Sorry if this is in the wrong section. 

Anyway, I was at an art store today (also my birthday today!) and I saw this on the shelf:

http://s1219.photobucket.com/albums/dd437/Sajid3214/?action=view&current=IMG_0002.jpg

I thought it was pretty cool, but I didn't know this kind of stuff existed, and was so widely distributed. It felt kind of weird seeing it at an art store next to all the other drawing guides. 
have any of you seen something like this, and what are your thoughts on this?


----------



## Dokid (Jun 19, 2012)

I...was given this book as a present. The drawings are meh at best.

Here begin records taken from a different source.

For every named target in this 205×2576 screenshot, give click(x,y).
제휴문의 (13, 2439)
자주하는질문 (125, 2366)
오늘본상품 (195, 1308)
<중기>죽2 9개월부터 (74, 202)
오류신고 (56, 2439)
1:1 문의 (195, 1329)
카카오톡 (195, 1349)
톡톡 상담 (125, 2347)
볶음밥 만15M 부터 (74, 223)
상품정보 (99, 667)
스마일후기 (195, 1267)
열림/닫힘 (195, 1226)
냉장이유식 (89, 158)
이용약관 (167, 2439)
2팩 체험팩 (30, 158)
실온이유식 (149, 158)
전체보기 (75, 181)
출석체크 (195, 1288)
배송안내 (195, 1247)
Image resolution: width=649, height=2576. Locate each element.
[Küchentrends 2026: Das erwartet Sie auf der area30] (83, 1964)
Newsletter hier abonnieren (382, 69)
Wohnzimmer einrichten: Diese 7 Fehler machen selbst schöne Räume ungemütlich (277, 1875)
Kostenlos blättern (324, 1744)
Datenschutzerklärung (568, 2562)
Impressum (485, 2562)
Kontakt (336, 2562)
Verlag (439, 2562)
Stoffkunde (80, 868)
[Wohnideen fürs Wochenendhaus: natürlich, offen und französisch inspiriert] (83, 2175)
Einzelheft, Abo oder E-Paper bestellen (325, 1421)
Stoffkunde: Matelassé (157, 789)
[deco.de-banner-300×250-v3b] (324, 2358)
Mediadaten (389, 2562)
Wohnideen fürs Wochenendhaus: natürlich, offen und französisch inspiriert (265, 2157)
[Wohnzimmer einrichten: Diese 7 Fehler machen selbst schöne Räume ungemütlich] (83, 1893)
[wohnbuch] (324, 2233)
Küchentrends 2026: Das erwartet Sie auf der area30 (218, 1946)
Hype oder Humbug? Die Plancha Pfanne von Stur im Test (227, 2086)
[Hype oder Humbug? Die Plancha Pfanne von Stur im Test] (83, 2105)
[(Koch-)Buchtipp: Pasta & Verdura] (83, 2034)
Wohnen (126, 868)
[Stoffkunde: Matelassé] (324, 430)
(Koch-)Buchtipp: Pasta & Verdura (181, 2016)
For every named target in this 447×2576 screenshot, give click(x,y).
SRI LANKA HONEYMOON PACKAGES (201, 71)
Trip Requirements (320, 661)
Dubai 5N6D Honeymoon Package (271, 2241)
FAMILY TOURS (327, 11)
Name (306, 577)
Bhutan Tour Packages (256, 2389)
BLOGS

They're well done but the style isn't really my cup of tea. Otherwise this guy also does "how to draw anime,cartoons, etc."


----------



## Kane morioka (Jun 20, 2012)

if your suprised dont feel bad i was surprisedwhen i found out about furries bout three or four years ago so uh yeah this stuff is produced


----------



## Mullerornis (Jun 20, 2012)

They look animu.


----------



## I Am That Is (Jun 20, 2012)

Its not that I was surprise that furrys exist lol, its that I was surprised that a book on something that many people consider some weird fetish is published and spread widely, and put on the shelf next to all the other drawing books. It felt kind of out of place.


----------



## Dreaming (Jun 20, 2012)

Ooh, that's kinda interesting. Did it say who the author/illustrator was?


----------



## Punk Jax (Jun 20, 2012)

Ack, no try not to bother with IMPACT brand how to draw books. They're not at all very good, with the exception of one or two.

The book is cowritten by Lindsey Cibos who is a good artist, but isn't all too good at explaining things it seems.

But yeah, there are quite a few books that say "How to draw furries!" on the cover while missing the point that furry anatomy is mostly human anatomy. Christopher Hart has made a book on it, too, which is even worse (as are all the things he does).


----------



## Teal (Jun 20, 2012)

I've flipped through that book before. Not too bad, but definatly not worth $35. I also looked through the Christopher Hart one. I wish I hadn't. -_-


----------